Haynes Emma, Marawili Minitja, Marika Brendan Makungun, Mitchell Alice G, Phillips Jodi, Bessarab Dawn, Walker Roz, Cook Jeff, Ralph Anna P
University of Western Australia, Perth, Western Australia, Australia; Telethon Kids Institute, University of Western Australia, Perth, Western Australia, Australia; Menzies School of Health Research, Darwin, Northern Territory, Australia; Charles Darwin University (CDU), Darwin, Northern Territory, Australia.
Menzies School of Health Research, Darwin, Northern Territory, Australia; Charles Darwin University (CDU), Darwin, Northern Territory, Australia.
Eval Program Plann. 2019 Jun;74:38-53. doi: 10.1016/j.evalprogplan.2019.02.010. Epub 2019 Feb 18.
Strategies to date have been ineffective in reducing high rates of rheumatic heart disease (RHD) in Australian Aboriginal people; a disease caused by streptococcal infections. A remote Aboriginal community initiated a collaboration to work towards elimination of RHD. Based in 'both-way learning' (reciprocal knowledge co-creation), the aim of this study was to co-design, implement and evaluate community-based participatory action research (CBPAR) to achieve this vision. Activities related to understanding and addressing RHD social determinants were delivered through an accredited course adapted to meet learner and project needs. Theory-driven evaluation linking CBPAR to empowerment was applied. Data collection comprised focus groups, interviews, observation, and co-development and use of measurement tools such as surveys. Data analysis utilised process indicators from national guidelines for Aboriginal health research, and outcome indicators derived from the Wallerstein framework. Findings include the importance of valuing traditional knowledges and ways of learning such as locally-meaningful metaphors to explore unfamiliar concepts; empowerment through critical thinking and community ownership of knowledge about RHD and research; providing practical guidance in implementing empowering and decolonising principles / theories. Lessons learned are applicable to next stages of the RHD elimination strategy which must include scale-up of community leadership in research agenda-setting and implementation.

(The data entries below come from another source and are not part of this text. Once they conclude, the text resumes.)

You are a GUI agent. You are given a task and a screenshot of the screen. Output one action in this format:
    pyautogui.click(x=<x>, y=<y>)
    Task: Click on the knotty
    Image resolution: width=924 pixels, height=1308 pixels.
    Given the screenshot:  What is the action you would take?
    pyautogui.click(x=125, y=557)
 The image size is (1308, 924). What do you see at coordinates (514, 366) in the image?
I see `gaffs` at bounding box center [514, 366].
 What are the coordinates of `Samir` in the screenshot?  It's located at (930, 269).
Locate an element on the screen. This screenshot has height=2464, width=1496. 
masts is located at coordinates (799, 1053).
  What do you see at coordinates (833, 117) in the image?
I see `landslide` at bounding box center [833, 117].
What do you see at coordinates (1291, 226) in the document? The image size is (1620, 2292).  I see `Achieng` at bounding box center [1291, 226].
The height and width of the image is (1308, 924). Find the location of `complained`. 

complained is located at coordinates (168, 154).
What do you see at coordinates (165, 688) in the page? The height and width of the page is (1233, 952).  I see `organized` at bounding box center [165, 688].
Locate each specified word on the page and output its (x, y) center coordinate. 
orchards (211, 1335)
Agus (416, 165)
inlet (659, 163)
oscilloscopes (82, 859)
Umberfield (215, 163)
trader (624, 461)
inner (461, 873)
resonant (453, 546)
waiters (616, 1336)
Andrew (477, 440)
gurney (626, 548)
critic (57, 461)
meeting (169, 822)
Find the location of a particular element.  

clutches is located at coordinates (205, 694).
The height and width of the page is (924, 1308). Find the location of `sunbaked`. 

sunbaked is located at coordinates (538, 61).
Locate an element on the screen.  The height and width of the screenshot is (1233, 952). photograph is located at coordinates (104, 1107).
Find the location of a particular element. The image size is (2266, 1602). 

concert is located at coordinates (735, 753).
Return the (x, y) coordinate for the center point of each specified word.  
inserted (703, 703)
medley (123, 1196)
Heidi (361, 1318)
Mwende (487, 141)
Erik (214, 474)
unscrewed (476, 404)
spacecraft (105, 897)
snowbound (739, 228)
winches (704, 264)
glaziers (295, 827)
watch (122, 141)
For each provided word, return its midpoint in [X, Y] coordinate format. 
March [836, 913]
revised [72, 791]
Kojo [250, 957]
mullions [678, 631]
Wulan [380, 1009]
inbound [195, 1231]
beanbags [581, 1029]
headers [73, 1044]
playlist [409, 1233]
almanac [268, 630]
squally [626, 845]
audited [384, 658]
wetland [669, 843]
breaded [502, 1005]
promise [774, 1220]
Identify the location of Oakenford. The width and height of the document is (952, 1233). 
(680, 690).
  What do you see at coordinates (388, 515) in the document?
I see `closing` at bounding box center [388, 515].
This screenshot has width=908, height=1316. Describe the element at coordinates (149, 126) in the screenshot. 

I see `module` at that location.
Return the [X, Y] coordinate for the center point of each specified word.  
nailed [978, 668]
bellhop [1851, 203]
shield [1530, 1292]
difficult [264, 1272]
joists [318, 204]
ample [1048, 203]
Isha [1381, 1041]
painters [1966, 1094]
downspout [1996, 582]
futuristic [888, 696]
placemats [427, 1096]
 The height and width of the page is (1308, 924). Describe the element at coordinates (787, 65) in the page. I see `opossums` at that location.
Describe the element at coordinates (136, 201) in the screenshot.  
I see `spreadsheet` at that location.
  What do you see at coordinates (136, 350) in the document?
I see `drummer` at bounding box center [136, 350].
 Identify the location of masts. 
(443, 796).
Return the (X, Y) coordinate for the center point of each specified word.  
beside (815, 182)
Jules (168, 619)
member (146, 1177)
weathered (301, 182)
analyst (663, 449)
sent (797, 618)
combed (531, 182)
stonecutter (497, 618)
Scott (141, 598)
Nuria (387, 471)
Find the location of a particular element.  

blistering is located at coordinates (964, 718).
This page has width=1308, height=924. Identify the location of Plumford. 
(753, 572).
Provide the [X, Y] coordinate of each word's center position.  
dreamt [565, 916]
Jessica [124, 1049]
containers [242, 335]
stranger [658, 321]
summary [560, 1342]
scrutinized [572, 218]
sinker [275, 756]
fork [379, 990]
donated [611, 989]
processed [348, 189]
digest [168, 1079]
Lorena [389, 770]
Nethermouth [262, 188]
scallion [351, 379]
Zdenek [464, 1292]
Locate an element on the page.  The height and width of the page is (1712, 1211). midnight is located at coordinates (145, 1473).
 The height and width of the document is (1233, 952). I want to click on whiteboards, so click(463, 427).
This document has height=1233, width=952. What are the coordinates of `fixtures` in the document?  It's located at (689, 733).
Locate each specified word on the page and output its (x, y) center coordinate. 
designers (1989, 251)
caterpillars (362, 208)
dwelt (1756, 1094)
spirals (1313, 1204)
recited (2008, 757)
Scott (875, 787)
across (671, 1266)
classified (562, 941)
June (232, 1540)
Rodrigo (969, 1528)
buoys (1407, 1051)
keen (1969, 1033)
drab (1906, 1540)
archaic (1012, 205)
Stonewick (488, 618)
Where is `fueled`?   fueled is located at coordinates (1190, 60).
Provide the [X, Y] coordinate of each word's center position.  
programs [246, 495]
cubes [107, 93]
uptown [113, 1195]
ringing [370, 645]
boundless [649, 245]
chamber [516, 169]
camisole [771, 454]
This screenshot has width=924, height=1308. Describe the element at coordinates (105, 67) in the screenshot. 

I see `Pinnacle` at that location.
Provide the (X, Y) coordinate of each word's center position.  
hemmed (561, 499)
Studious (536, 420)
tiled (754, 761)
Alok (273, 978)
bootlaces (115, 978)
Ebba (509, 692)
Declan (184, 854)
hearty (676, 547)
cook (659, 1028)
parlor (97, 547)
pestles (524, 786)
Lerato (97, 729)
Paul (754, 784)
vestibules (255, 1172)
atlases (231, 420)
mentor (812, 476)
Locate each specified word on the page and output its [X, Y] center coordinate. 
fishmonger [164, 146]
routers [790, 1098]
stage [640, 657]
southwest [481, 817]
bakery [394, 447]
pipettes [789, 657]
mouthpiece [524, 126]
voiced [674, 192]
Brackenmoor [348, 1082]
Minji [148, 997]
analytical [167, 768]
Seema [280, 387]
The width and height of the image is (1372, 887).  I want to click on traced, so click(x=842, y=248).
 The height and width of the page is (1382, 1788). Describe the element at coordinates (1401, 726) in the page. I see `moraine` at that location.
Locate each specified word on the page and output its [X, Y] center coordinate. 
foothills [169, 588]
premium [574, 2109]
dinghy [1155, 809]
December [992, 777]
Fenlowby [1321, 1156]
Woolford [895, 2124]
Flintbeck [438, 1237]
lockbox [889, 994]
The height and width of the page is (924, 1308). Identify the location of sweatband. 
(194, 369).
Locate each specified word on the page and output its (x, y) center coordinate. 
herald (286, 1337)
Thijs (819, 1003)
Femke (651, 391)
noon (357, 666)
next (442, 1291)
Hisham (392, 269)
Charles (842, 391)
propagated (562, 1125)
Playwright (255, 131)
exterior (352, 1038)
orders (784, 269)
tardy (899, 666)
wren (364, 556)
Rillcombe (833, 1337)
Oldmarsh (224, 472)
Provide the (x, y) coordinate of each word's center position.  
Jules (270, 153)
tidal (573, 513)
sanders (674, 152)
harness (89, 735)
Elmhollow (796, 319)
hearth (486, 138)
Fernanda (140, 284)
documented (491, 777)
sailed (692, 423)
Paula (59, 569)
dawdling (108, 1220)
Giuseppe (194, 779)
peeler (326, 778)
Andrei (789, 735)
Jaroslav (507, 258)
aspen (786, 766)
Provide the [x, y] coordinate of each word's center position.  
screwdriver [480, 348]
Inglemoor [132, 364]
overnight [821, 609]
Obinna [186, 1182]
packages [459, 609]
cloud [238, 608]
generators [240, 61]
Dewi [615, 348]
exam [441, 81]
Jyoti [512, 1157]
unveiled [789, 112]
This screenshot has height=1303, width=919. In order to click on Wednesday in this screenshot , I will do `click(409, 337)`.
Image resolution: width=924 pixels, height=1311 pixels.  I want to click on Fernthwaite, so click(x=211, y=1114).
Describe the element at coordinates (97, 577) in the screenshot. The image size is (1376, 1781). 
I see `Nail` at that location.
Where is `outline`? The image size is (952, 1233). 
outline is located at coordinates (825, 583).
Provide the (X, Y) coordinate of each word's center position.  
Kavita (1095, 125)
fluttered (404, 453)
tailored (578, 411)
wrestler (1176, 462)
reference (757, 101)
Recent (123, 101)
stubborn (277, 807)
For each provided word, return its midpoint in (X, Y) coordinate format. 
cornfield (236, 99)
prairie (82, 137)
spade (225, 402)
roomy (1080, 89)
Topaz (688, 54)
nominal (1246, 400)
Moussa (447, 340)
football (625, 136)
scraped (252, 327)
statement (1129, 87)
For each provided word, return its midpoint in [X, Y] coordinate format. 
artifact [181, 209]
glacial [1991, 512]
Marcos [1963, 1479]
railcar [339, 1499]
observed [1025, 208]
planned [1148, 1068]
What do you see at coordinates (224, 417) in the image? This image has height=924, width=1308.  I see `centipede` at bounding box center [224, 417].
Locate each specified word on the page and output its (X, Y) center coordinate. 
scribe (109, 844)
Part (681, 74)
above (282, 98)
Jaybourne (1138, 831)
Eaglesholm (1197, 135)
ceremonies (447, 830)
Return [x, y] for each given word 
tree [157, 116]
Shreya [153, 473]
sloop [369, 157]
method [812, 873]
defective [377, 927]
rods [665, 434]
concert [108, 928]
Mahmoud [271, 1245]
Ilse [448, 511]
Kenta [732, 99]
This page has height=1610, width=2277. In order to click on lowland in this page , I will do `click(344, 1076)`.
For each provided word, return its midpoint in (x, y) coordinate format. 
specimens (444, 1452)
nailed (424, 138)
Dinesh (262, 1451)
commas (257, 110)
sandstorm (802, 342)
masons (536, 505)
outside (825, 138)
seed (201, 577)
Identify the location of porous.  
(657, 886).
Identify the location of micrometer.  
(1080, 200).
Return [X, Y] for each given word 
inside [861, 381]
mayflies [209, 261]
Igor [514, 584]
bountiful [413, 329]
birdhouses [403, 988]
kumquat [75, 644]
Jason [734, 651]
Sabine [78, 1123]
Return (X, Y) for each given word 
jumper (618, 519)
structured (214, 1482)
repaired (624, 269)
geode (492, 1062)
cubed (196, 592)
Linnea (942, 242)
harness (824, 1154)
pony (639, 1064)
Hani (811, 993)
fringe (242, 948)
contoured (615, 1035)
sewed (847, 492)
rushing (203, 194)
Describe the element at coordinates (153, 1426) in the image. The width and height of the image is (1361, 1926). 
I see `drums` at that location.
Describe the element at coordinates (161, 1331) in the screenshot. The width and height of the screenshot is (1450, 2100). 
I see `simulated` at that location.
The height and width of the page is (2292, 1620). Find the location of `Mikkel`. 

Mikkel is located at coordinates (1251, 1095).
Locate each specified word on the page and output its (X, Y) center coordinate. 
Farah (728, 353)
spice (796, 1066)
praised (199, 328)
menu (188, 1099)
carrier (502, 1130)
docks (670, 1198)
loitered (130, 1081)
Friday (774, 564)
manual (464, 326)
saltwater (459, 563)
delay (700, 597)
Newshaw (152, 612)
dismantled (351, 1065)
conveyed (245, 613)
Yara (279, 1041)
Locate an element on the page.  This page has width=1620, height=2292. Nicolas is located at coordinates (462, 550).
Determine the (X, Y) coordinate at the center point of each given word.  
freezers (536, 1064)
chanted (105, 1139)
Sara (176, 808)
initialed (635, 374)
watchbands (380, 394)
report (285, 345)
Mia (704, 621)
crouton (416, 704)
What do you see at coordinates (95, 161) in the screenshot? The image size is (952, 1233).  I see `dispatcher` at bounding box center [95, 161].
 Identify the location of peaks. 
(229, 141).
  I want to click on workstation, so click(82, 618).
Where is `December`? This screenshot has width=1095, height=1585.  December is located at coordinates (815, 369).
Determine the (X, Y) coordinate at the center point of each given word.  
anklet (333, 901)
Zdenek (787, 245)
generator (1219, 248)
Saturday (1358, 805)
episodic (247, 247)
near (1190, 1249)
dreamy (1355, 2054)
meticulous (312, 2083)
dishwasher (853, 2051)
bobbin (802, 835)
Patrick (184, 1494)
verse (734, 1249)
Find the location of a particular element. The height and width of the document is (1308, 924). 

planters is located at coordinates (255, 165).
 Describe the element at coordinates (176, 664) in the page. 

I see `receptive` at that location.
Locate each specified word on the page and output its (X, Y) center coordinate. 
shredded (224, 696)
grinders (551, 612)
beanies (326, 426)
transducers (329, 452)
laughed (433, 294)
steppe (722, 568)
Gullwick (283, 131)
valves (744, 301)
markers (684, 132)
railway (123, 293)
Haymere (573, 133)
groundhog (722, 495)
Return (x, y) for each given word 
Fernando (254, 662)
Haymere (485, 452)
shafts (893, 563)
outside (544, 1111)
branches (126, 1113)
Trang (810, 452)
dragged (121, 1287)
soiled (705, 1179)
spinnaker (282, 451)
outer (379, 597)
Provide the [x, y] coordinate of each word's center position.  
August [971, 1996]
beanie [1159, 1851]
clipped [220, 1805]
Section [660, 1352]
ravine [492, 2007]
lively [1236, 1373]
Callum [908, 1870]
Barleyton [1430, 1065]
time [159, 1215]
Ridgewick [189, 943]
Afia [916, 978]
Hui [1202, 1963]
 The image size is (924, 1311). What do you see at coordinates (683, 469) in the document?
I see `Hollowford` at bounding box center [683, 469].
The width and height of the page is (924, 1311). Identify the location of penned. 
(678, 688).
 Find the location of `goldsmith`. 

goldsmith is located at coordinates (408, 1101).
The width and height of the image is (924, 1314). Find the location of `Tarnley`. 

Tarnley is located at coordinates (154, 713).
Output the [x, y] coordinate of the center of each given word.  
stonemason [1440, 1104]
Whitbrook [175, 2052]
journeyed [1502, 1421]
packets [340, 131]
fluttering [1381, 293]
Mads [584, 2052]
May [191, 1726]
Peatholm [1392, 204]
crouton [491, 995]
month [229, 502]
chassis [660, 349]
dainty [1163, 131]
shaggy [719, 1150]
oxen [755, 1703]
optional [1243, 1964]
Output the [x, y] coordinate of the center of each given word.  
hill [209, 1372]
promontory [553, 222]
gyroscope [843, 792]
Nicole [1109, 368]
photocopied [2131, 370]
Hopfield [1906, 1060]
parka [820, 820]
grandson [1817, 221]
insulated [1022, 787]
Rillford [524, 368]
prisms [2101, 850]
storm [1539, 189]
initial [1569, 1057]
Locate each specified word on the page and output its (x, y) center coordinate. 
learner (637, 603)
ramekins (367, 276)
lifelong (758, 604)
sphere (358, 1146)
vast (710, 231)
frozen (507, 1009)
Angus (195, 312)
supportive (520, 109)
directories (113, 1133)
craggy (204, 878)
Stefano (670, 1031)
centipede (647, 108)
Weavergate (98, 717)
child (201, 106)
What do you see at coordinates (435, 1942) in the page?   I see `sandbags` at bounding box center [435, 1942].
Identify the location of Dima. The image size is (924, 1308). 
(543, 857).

迄今为止,在降低澳大利亚原住民中风湿性心脏病(RHD)的高发病率方面,相关策略一直未见成效;风湿性心脏病是一种由链球菌感染引起的疾病。一个偏远的原住民社区发起了一项合作,致力于消除风湿性心脏病。基于“双向学习”(相互的知识共创),本研究的目的是共同设计、实施和评估基于社区的参与式行动研究(CBPAR),以实现这一愿景。与理解和解决风湿性心脏病社会决定因素相关的活动,是通过一门经过认证的课程来开展的,该课程经过调整以满足学习者和项目的需求。采用了将CBPAR与赋权联系起来的理论驱动型评估方法。数据收集包括焦点小组、访谈、观察,以及共同开发和使用诸如调查问卷等测量工具。数据分析利用了原住民健康研究国家指南中的过程指标,以及源自沃勒斯坦框架的结果指标。研究结果包括重视传统知识和学习方式(如用具有当地意义的隐喻来探索不熟悉的概念)的重要性;通过批判性思维以及社区对风湿性心脏病知识和研究的自主掌控来实现赋权;在实施赋权和去殖民化原则/理论方面提供实际指导。所吸取的经验教训适用于风湿性心脏病消除策略的下一阶段,该阶段必须包括在研究议程设定和实施中扩大社区领导力。